Le licenciement économique après les arrêts "pages jaunes"

 

Une nouvelle approche du motif de licenciement ?

Sûrement pas un revirement de  jurisprudence, tout au plus une précision apportée par la Cour de Cassation dans trois arrêts récents, dont deux seront publiés, ce qui souligne l’importance des décisions rendues. (*)

 

De quoi s’agit’il ?

La réorganisation de l’entreprise peut constituer  un motif économique de licenciement même lorsqu’elle n’est pas liée à des difficultés économiques existantes ou à des mutations technologiques, dès lors qu’elle est nécessaire à la sauvegarde de l’entreprise.

Dans cette hypothèse, le licenciement est légitime  en l’absence même de difficultés économiques à la date du licenciement.

Ce principe n’est pas nouveau.

Il résulte d’une jurisprudence  issue d’une décision rendue en 1992.

Au cas d’espèce, la Société filiale « Pages Jaunes » de la Société Wanadoo, elle- même société fille de France Télécom, décide de mettre  en place un « plan de réorganisation commerciale » conduisant à proposer aux 930 commerciaux une profonde modification de leur rémunération afin de les inciter à mieux s’occuper des nouveaux médias, ce plan incluant par ailleurs, la suppression de neuf postes et la création de 42 nouveaux emplois.

Cette proposition a essuyé le refus de nombreux salariés, suivie de licenciements économiques soigneusement motivés à la fois par ces mutations technologiques bien réelles, mais aussi par la volonté de sauvegarder la rentabilité de la Société.

Parallèlement, les résultats de la Société « Pages Jaunes » sont florissants.

Du fait de sa répartition géographique, plusieurs Cours d’Appel auront à connaître les procédures engagées par les salariés licenciés.

* Cass Soc. 11.01.2006 n°05-40.977, Société Pages Jaunes c/ Delporte et autres ; Cass.
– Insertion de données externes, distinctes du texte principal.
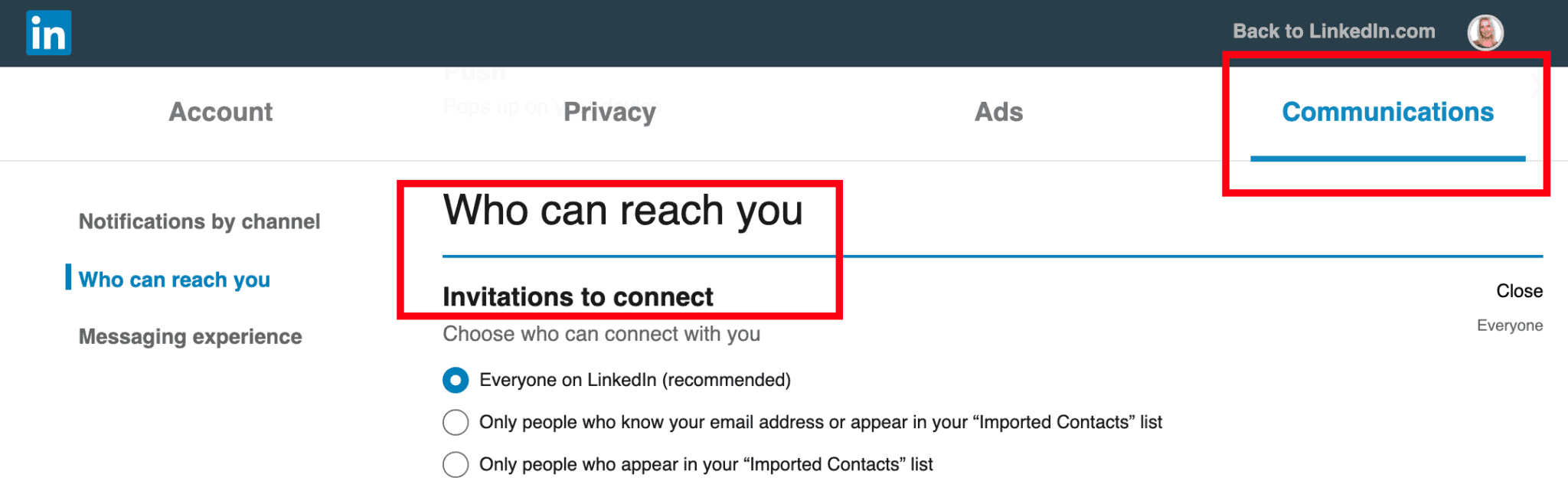Click the Who can reach you page heading
Screen dimensions: 1568x504
point(622,211)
Soc. 11.01.2006  n° 04-46.201, AINS et autres c/ Société Pages Jaunes)

  

La Cour de Cassation a rejeté le pourvoi des salariés en indiquant :

«Répond aux critères, la réorganisation mise en œuvre pour prévenir des difficultés économiques liées à des évolutions technologiques et leurs conséquences sur l’emploi, sans être subordonnée à l’existence de difficultés économiques à la date du licenciement : la modification des contrats de travail résultant d’une telle réorganisation a elle-même une cause économique. ».

L’employeur avait donc légitimement anticipé  les difficultés économiques prévisibles et c’est dans le cadre d’une réorganisation rendue nécessaire par la sauvegarde de la compétitivité de l’entreprise, que des modifications du contrat de travail avaient été proposées puis des licenciements prononcés.

La notion de sauvegarde de la compétitivité économique de l’entreprise est donc à nouveau mise en évidence par la jurisprudence de la Cour de Cassation alors que la Loi du 18 janvier 2005 avait refusé de légaliser cette notion économique.

La jurisprudence de la Cour de Cassation se situe dans la ligne des lois successives en matière de licenciement économique.

Le but est de ne pas attendre  la crise et l’annonce de plan de licenciement économique pour agir.

Il convient d’agir par anticipation, à froid, et faire des propositions de modifications de contrats accompagnées financièrement dès lors que l’entreprise se porte bien pour ne pas avoir à licencier plus largement plus tard.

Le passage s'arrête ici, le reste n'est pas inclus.